Armenians on Sunday started voting in landmark legislative elections for the first time since the adoption of constitutional reforms aimed at transforming the ex-Soviet country into a parliamentary republic.
The vote is seen by the West as a key democratic test for the small landlocked nation of 2.9 million, which has no history of transfers of power to an opposition through the ballot box.
But the campaign has already been marred by opposition claims that the government is preparing mass electoral fraud.
Ahead of the vote, the European Union delegation to Armenia and the US embassy said in a joint statement that they were "concerned by allegations of voter intimidation, attempts to buy votes, and the systemic use of administrative resources to aid certain competing parties."
There are also fears of violence after 10 people were killed in 2008 clashes between police and opposition supporters following the election of pro-Moscow President Serzh Sarkisian.
This time, the country aims to hold an exemplary vote to elect "a parliament trusted by society," the president told AFP in an interview in March.
He said his government "has made enormous efforts so that (Sunday's) milestone vote is flawless."

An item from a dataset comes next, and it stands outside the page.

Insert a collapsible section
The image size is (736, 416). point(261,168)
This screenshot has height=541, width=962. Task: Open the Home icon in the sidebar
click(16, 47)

Analysts have said the vote is dominated by fierce competition between the ruling party and a coalition of opposition parties led by Gagik Tsarukian, a former arm wrestler who is one of the country's wealthiest businessmen.
A total of five parties and four electoral blocs are running in Sunday's vote, with 101 parliamentary seats up for grabs under a proportional representation system.
A party needs to clear a five-percent threshold to be represented in parliament, while an electoral bloc made up of several parties needs to garner at least seven percent of the vote.
Voting, which started at 0400 GMT and ends at 1600 GMT, will be monitored by international observers from the Organisation for Security and Cooperation in Europe.